Please note: Since this case the standard LIV form of contract has been amended so that the relevant GST box must be checked. In other words, it is no longer necessary to insert the words ‘plus GST’. Refer to the particulars of sale and general condition 19 in the LIV standard form of contract copyright August 2019.

In one claim, the practitioner acted for the vendor of a property which was sold on a ‘plus GST’ basis. When preparing the contract, the practitioner inserted ‘GST’ into the relevant box rather than ‘plus GST’ as specified by the contract.

A dispute arose between the vendor and the purchaser as to whether the price was inclusive or exclusive of GST.

At first instance the court found that the use of the letters ‘GST’ alone was ineffective to shift the burden of paying GST from the vendor to the purchaser.

The Court of Appeal considered that the GST box not being left blank to be of greater significance than the lack of strict compliance with the prescribed contractual mechanism to shift the GST burden from the purchaser to the vendor.
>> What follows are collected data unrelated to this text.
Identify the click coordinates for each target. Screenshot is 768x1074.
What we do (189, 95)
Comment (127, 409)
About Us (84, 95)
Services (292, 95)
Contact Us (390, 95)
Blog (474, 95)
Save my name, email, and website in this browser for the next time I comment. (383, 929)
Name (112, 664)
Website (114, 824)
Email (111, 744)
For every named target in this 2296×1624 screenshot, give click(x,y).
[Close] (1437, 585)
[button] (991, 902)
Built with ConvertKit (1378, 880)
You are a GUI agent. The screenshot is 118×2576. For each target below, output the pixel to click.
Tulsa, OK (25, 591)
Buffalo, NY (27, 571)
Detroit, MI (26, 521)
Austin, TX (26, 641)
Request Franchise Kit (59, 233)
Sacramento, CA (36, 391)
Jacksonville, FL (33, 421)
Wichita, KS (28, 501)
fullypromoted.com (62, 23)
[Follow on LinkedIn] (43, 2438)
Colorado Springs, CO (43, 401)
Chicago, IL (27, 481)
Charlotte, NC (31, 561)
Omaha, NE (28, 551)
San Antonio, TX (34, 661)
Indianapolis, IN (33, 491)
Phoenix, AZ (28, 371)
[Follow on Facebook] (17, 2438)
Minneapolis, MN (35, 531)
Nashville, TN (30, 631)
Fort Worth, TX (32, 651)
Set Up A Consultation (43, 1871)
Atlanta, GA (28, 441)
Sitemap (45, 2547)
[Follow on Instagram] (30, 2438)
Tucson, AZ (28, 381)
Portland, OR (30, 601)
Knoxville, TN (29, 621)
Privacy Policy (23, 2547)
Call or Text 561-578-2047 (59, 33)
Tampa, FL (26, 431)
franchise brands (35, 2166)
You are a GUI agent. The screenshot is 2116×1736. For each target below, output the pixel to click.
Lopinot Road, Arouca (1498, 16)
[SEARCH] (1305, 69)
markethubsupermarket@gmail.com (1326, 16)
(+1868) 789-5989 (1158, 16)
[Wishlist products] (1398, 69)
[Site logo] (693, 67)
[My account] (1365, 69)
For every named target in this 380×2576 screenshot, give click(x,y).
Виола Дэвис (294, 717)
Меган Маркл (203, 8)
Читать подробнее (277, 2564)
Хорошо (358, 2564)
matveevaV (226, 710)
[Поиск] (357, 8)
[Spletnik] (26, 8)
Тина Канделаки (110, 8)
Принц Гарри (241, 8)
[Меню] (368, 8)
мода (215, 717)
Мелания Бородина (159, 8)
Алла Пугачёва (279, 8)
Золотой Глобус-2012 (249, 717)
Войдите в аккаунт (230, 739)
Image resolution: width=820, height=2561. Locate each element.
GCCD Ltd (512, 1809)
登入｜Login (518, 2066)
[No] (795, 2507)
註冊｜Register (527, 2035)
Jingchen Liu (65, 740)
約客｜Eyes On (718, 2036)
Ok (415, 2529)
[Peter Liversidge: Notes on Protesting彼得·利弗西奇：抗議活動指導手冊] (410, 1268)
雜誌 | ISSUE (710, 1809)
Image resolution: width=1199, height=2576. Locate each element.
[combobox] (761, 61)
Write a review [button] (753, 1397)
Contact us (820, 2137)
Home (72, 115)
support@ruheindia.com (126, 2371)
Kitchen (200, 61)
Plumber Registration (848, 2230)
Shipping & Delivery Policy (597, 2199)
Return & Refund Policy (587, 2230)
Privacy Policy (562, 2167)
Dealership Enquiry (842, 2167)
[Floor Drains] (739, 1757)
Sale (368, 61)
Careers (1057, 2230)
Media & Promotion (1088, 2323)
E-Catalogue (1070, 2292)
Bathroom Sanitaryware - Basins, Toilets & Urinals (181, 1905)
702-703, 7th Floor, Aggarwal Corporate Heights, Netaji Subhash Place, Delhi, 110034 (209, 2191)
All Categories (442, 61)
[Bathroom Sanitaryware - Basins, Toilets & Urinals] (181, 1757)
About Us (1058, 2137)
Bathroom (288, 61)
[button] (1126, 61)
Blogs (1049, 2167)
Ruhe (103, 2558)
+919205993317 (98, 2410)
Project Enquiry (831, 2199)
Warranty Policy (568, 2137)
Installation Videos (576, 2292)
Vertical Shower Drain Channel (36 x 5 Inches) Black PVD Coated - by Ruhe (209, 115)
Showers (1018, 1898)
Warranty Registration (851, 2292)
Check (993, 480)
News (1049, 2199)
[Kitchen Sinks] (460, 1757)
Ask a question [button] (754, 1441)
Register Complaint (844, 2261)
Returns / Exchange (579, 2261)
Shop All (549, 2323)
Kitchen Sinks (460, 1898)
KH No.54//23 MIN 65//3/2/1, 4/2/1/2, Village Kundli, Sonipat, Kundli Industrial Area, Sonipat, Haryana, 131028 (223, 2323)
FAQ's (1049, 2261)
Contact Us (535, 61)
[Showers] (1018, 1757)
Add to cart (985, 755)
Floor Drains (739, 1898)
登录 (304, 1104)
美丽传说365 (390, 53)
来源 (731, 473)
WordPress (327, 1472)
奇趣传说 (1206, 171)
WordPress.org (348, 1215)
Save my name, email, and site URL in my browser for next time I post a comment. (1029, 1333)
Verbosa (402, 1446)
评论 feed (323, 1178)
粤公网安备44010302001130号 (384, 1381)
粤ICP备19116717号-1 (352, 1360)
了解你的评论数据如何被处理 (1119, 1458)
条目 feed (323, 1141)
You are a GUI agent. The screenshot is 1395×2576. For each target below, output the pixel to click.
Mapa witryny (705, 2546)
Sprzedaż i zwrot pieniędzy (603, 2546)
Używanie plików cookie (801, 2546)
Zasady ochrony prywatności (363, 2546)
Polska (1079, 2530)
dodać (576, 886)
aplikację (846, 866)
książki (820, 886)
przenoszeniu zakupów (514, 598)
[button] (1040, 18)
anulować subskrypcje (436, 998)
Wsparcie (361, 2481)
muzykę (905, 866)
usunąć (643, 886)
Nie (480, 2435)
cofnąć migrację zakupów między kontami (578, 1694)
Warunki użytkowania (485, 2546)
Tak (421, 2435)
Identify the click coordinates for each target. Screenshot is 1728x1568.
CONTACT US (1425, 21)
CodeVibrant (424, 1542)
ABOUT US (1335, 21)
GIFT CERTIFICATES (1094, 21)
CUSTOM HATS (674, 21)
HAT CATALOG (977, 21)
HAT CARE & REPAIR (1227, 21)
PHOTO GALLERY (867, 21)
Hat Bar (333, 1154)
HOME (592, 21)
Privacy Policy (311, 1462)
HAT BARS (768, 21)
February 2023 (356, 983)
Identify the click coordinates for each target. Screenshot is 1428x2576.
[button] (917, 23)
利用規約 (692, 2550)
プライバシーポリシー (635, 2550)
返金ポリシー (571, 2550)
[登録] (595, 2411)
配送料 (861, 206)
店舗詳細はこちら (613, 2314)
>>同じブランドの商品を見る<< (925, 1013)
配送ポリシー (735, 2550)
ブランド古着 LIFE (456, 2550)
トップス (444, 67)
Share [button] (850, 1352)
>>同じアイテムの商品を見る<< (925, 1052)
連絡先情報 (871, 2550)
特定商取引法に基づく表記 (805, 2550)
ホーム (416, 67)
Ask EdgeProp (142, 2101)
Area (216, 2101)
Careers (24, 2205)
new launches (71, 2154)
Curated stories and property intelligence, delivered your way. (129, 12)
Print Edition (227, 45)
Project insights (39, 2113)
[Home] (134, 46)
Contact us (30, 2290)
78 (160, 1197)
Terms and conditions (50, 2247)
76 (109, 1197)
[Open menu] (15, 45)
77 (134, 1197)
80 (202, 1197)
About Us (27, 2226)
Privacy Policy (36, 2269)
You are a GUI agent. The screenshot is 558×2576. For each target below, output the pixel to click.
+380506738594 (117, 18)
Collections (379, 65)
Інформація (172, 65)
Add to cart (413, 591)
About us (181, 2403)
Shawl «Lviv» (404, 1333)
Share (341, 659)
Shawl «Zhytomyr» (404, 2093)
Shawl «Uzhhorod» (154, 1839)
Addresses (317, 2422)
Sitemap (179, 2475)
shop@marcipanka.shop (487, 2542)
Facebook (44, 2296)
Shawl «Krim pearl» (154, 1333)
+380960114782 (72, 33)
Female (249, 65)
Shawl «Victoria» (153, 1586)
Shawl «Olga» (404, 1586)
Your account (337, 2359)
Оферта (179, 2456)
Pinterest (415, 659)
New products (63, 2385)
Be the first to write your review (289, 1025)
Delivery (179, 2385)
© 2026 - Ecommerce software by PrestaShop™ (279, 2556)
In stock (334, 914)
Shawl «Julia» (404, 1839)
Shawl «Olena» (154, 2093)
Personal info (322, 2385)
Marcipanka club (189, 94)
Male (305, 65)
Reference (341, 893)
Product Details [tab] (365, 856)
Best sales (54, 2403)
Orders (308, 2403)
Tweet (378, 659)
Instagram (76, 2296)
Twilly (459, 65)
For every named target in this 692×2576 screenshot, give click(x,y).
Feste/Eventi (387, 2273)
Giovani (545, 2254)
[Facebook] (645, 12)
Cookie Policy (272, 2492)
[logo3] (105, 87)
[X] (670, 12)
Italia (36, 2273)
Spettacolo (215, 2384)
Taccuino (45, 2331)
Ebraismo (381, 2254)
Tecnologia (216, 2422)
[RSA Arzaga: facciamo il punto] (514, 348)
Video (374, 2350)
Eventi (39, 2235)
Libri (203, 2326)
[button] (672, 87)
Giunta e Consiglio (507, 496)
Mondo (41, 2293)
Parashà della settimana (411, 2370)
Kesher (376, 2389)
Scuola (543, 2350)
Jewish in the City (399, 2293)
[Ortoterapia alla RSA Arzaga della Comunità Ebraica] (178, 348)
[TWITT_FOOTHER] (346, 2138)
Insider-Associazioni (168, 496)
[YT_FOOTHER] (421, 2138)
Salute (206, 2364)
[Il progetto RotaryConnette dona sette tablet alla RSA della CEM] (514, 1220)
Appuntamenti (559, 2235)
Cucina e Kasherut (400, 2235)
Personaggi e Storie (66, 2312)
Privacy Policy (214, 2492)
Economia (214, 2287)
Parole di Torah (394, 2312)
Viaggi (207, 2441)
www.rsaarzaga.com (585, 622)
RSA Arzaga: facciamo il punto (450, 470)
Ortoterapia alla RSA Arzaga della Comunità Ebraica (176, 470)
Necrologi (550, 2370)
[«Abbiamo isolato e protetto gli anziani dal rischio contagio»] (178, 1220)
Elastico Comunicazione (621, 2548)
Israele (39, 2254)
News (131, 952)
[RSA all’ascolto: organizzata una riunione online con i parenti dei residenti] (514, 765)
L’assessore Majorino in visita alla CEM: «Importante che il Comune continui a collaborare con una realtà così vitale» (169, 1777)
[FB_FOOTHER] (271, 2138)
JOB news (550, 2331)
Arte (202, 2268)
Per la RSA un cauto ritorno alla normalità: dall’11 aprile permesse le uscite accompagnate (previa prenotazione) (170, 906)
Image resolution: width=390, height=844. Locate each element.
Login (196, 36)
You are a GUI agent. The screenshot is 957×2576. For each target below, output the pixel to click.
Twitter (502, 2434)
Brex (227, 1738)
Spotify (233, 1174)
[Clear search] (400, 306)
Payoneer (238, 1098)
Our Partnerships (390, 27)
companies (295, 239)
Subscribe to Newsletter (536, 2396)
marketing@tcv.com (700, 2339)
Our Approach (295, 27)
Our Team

It judged the attempted compliance – the inclusion of ‘GST’ in the relevant box rather than the required ‘plus GST’ – while not being perfect, was good enough.

While the imperfect completion of the contract resulted in the property being sold on a ‘plus GST’ basis as intended, it cost a lot of time and money to get a decision on the interpretation of the contract that could have been put beyond doubt with a little more care and attention to detail.